Start of RAW DATA

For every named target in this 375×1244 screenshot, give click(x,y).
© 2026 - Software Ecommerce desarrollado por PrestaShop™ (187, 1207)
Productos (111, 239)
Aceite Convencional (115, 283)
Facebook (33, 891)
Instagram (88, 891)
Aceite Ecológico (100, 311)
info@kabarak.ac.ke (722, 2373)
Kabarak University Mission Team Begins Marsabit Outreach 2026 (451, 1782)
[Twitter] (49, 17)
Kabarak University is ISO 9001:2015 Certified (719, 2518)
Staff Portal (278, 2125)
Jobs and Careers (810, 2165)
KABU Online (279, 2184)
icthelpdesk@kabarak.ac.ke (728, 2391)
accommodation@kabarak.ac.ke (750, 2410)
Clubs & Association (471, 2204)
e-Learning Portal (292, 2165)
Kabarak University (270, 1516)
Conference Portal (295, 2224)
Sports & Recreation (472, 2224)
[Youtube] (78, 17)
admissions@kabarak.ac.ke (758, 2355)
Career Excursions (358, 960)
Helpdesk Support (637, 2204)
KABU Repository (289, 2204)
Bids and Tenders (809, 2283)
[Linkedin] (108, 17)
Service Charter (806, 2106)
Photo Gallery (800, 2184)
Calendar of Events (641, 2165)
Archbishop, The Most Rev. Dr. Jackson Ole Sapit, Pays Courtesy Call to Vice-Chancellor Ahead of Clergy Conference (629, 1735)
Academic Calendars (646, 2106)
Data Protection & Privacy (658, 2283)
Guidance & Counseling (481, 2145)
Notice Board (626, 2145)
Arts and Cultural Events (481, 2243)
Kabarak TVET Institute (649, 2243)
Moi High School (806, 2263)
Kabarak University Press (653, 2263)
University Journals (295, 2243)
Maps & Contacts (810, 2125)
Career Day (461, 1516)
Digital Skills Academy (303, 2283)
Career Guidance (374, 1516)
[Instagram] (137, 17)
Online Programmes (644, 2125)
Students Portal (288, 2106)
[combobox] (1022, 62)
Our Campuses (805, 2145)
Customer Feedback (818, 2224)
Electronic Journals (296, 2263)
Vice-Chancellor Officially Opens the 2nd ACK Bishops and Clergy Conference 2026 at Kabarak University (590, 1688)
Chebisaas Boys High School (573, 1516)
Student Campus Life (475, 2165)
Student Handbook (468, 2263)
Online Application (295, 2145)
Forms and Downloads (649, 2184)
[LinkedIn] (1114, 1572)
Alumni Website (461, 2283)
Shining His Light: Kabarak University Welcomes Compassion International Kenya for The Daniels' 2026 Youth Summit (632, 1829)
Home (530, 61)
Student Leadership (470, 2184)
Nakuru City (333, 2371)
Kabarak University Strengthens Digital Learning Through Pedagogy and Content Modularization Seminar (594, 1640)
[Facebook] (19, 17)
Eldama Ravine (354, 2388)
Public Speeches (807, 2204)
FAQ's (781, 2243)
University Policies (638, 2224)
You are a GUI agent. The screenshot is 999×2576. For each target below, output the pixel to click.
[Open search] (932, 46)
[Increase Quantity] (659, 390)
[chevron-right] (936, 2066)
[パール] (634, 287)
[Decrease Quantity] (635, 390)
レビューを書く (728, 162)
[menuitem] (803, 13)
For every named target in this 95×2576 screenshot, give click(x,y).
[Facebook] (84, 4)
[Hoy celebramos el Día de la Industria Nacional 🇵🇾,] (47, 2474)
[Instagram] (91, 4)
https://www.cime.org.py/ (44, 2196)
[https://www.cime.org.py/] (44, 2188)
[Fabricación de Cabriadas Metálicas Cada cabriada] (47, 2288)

End of RAW DATA

*ASSIGNMENT:* The response should consist only of the lines running from the one that contains "[chevron-right] (936, 2066)" through the end of the material, repeated exactly.

*SOLUTION FOR THIS TASK:*
[chevron-right] (936, 2066)
[パール] (634, 287)
[Decrease Quantity] (635, 390)
レビューを書く (728, 162)
[menuitem] (803, 13)
For every named target in this 95×2576 screenshot, give click(x,y).
[Facebook] (84, 4)
[Hoy celebramos el Día de la Industria Nacional 🇵🇾,] (47, 2474)
[Instagram] (91, 4)
https://www.cime.org.py/ (44, 2196)
[https://www.cime.org.py/] (44, 2188)
[Fabricación de Cabriadas Metálicas Cada cabriada] (47, 2288)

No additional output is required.